Hey so recently I was trying to get the Page Size down for our webpage in safari. And in the process I found that most of it was because of one svg image.
Here is the image: https://d6d4ismr40iw.cloudfront.net/img/EventBlur_verybig.svg
If you open this image in safari and look at the vm tracker attached to the thread on mac you will see this:
It shows dirty size of over 1.15GB. My understanding of dirty size is that its the memory being used by the process actively that cannot be recreated by the os. So basically it really is memory that is critical and doing real work in application space.
If you open this image in chrome and look at that thread you see that the dirty size is very small:
I have also noted that inside this svg file there is a filter, whose dimensions directly affect how much size is taken up.
<defs> <filter id="filter2_dddf" x="0" y="0" width="2400.00" height="2400.00" filterUnits="userSpaceOnUse" color-interpolation-filters="sRGB" >
If I change the width and height here it correlates directly to memory usage. (These I read off of the timeline tab in safari dev tools and not from the Instruments profiles)

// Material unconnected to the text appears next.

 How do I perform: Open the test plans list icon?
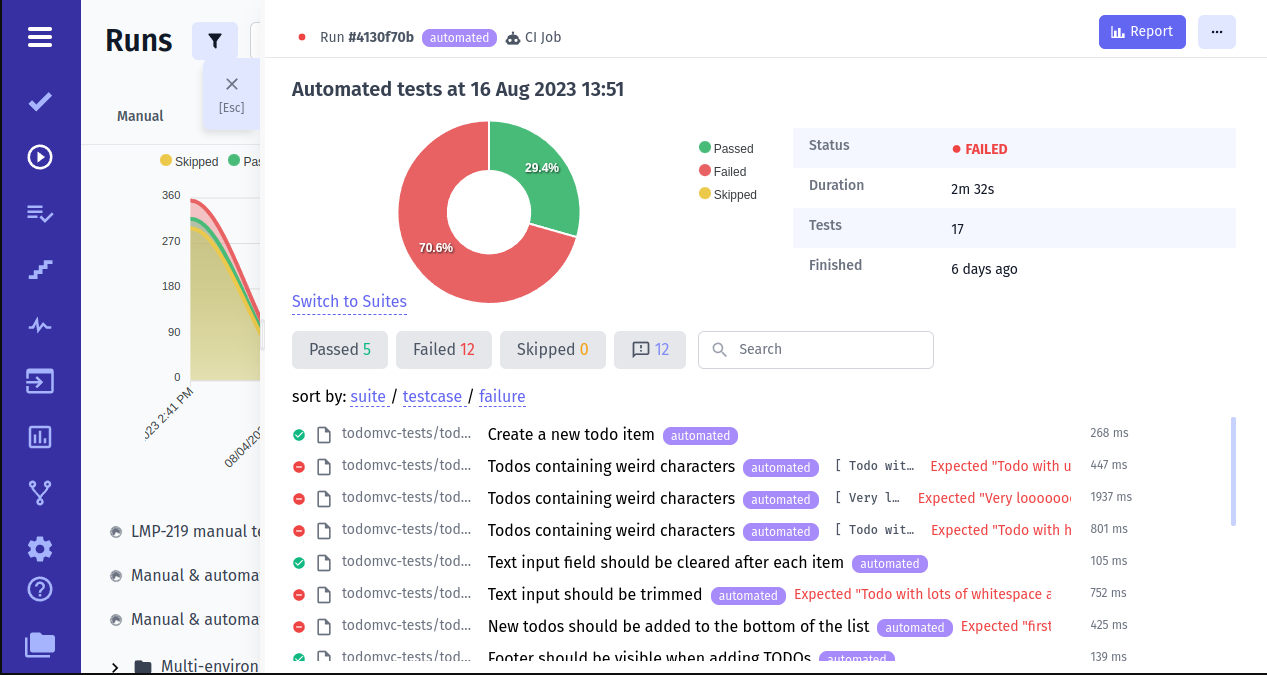click(40, 213)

Filtersize | Page Size(mb) ------------------------------------ 300 | 90 600 | 150 1200 | 400 2400 | 900
So, why does safari take so much more memory?! I have the code for webkit on my local and I have tried to find the implementation of these tags in it. I don't see anything obviously wrong in there but Im no C++ expert.
So I compiled webkit in the hopes of stepping through as it renders that svg. It looks like safari keeps re-rendering this thing. I can see in the memory meter on the left that it drops to low values sometimes and then comes back up. Im guessing chrome just doesn't do that. However, I don't know how to confirm that aside from compiling chromium as well (im not too enthusiastic about that). Ill just try to figure out why this function is running again.

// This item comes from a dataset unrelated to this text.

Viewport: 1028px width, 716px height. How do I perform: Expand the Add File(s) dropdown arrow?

So, now in xcode I can see a memory graph. But I don't know how to make sense of this. I need to know what part of this is due to the image and what is just always there.
Those allocations don't really add up to the usage with was like 80mb. The problem should be in mallocs only right? Can't be in a dylib I hope.

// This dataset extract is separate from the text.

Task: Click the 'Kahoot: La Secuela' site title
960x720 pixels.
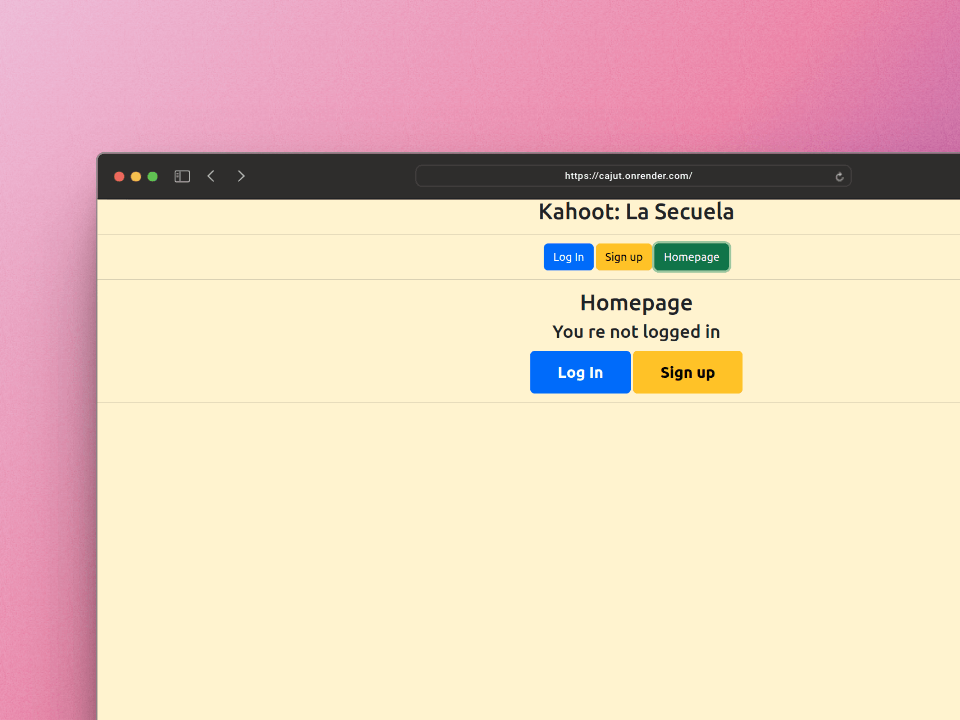Action: click(x=636, y=212)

I found that the memory is being allocated by the files in platform/graphics/filters/software
folder by the software appliers. But I don't know why it won't just get deallocated after its done with the rendering.
I think I get it now. Its not deallocating because the svg holds references to all the intermediate results:
<svg width="1440" height="850" viewBox="0 0 1440 850" fill="none" xmlns="http://www.w3.org/2000/svg" > <g clip-path="url(#clip0)"> <g opacity="0.1" filter="url(#filter2_dddf)"> <ellipse cx="171.191" cy="-191.706" rx="362.096" ry="384.578" transform="rotate(75 171.191 -191.706)" fill="url(#paint3_linear)" fill-opacity="0.4" /> </g> </g> <defs> <filter id="filter2_dddf" x="0" y="0" width="2400.00" height="2400.00" filterUnits="userSpaceOnUse" color-interpolation-filters="sRGB" > <feFlood flood-opacity="0" result="BackgroundImageFix" /> <feOffset dx="100" dy="100"/> <feGaussianBlur stdDeviation="20"/> <feColorMatrix type="matrix" values="1 0 0 0 0 0 1 0 0 0 0 0 1 0 0 0 0 0 1 0" /> <feBlend mode="normal" in2="SourceAlpha" result="effect1_dropShadow" /> <feOffset dx="-100" dy="50"/> <feGaussianBlur stdDeviation="100"/> <feBlend mode="normal" in2="SourceAlpha" result="effect2_dropShadow" /> <feOffset dx="200" dy="-50"/> <feGaussianBlur stdDeviation="50"/> <feBlend mode="normal" in2="SourceAlpha" result="effect3_dropShadow" /> <feBlend mode="normal" in="SourceAlpha" in2="effect3_dropShadow" result="shape" /> </filter> </defs> </svg>
In this the <filter>
tag has many effects applied using the software appliers. And each one has a result
tag. And I think, those are forcing it to keep around all the intermediate results. I don't know if its possible to delete references using the svg tags somehow. But it does suggest to me that we shouldn't be doing effects using svg in webpages as it won't just render the image and then free up the resources it used to render it. It will just keep building up.